Provided text:

──────────

Key Statistical Concepts and Hypothesis Testing
Multiple Choice Section
- If p is greater than alpha in a hypothesis test, do not reject the null hypothesis.
- The form of a relationship determines the effect of the independent variable (IV) on the dependent variable (DV).
- Degrees of freedom for chi-square: (rows – 1) x (columns – 1)
- ANOVA compares the means of more than 3 groups. A t-test compares 2 groups.
- The direction of a relationship between two interval/ratio variables depends on the sign of r and b.
- The significance of a relationship determines its sample vs. population probability.
- Type I error: Wrongly rejecting a null hypothesis.
- Confidence Interval: (Point Estimate) +/- (MoE or Error Term)
- Research Hypothesis: A conjectural statement that specifies a directional relationship between two variables.
- Chi-square (X2) increases as the difference between the observed and expected frequencies increases. A Chi-square test aims to test how well the pattern of observed frequencies fits some expected pattern of frequencies.

──────────

Records provided:

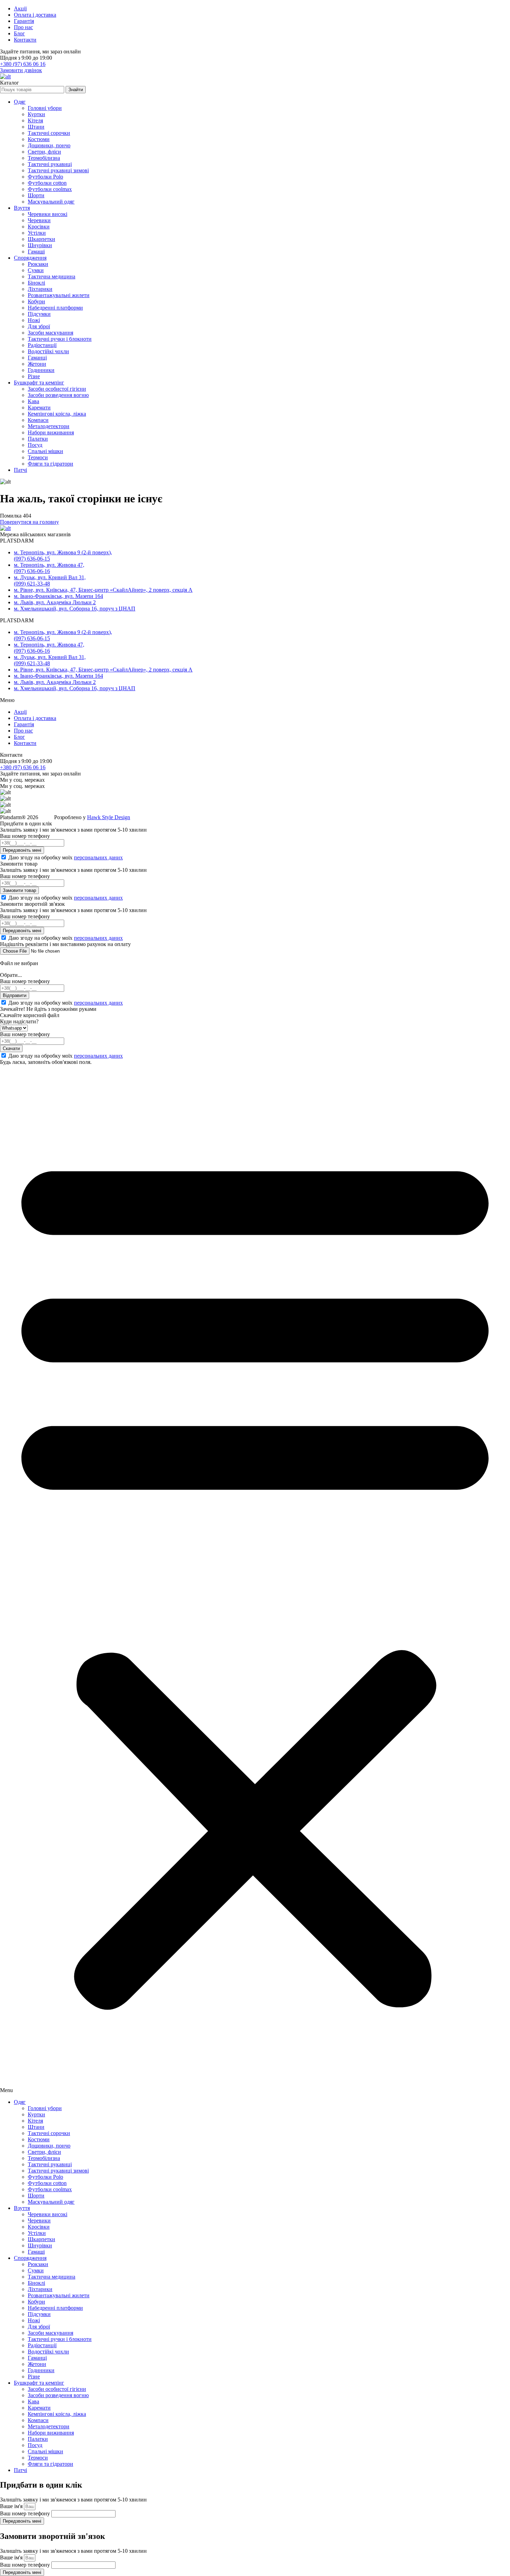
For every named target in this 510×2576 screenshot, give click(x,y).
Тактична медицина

──────────

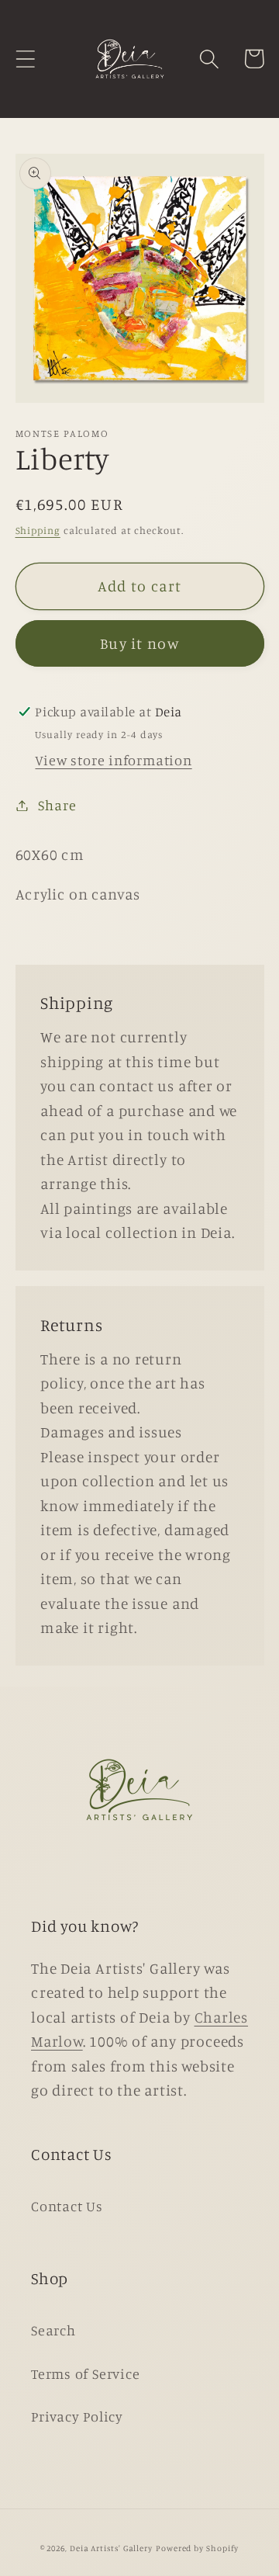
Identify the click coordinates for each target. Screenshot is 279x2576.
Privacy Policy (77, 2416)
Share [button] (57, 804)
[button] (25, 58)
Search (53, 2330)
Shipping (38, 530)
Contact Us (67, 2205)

──────────

Set tasks:
1. In the statistics notes, what makes the chi-square value grow, and what is the test meant to measure?
2. Transcribe the statistics notes, beginning at the words "- The form of" and stopping after "(columns – 1)".

Responses to the tasks:
1. Chi-square grows as the difference between the observed and expected frequencies grows. The test measures how well the pattern of observed frequencies fits some expected pattern of frequencies.

2.
- The form of a relationship determines the effect of the independent variable (IV) on the dependent variable (DV).
- Degrees of freedom for chi-square: (rows – 1) x (columns – 1)